Music is often a struggle for smaller congregations. What can you do if there’s no one who can play an instrument? Here is one solution: smallchurchmusic.com. This is a huge website with thousands of downloadable mp3 files. Music that is in the public domain is free. Copyrighted music requires a very small copyright fee. (Note that reproducing words and music for your bulletin or screen requires a separate copyright license such as CCLI.)
Here’s how it works: you download the music you need to your computer. Then you can put it on a device such as an iPod and play the music through speakers. If you are a tiny church that meets in someone’s home, for example, you can simply dock the iPod in a home stereo system.
Just about every hymn you might need for traditional worship is available on this site, along with more contemporary selections such as “Shout to the Lord,” “Because He Lives,” “Lord, I Lift Your Name on High,” and “Here I Am, Lord.” Pdf files of the music and lyrics are available for download, and in some cases, you can download a file to use to project the lyrics up on a screen, complete with beautiful background. Also available are mp3 files of classic pieces you can use for weddings, such as Jeremiah Clarke’s “Trumpet Voluntary.”

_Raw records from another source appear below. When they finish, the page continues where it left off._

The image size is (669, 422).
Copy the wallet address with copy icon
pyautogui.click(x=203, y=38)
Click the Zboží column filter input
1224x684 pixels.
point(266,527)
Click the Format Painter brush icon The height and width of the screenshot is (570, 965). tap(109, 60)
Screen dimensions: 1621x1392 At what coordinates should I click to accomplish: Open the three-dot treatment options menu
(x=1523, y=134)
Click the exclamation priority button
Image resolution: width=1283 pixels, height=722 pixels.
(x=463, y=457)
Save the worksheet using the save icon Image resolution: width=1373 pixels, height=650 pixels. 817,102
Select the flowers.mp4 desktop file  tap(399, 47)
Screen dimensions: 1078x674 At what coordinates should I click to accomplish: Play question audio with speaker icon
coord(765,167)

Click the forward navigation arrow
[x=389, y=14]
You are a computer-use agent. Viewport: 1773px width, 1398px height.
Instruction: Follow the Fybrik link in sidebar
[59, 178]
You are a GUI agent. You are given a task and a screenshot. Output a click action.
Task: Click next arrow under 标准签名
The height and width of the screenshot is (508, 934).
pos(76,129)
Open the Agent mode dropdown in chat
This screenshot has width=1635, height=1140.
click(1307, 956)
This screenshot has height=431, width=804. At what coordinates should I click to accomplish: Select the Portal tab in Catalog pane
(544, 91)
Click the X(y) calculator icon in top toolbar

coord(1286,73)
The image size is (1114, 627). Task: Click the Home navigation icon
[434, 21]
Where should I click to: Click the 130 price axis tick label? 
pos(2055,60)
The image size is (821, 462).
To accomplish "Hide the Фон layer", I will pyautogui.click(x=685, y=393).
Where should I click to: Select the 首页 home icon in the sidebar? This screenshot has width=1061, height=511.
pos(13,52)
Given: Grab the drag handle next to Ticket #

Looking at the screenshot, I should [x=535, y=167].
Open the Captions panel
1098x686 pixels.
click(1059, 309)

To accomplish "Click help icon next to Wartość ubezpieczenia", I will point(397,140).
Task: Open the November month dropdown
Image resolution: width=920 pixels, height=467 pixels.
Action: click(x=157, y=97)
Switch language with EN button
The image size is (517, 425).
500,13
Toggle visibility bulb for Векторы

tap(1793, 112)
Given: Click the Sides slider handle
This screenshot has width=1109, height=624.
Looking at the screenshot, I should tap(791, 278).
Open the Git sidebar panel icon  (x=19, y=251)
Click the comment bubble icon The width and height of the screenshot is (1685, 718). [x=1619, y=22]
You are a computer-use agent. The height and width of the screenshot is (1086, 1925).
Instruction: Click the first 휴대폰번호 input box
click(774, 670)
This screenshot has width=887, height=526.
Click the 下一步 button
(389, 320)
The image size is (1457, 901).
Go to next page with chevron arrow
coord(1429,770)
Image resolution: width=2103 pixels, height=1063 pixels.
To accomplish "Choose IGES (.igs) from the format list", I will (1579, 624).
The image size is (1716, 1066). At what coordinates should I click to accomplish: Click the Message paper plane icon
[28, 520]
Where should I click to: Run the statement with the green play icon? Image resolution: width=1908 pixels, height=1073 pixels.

Most are available in multiple formats: pipe organ, piano, small band, MIDI. Some also are available with soloists or choir. When you click on a hymn title, all the available formats come up, and you can click to hear short samples of each. (Click on the titles above for samples.) You can also see how many verses of the hymn are played in the file. I was impressed with the sound of the instrumental accompaniments. The tempo is steady and meant to help prevent dragging. Fear not, though, if the tempo isn’t right for you, or you need a different number of verses. Software is available that you can use to edit your mp3 files. There is a page on the site with information about this. (I also know someone who knows how to do this. Contact me for more information. See also WavePad Audio Editing Software.)
Most of the soloists did not impress me, but the choir selections sounded good. This choir resembles the choirs I remember hearing on the radio when I was a child. Your congregation could easily sing along. The choir selections come from an organization called the Center for Church Music, which has its own website. (Click here to listen to “Come, Christians, Join to Sing.”) Besides listening to the hymns that the CFCM has produced, you can learn more about each hymn, view pdf files of the music and lyrics and read suggestions for a devotional based on the hymn.
Smallchurchmusic.com is a labor of love and gift to small churches around the world from Clyde McLennan, a musician and Baptist pastor from Perth, Australia. He served small churches as both pastor and musician, and he supported himself by working as a computer software specialist. He is now retired, but he continues to update his site. Thank you so very much, Mr. McLennan!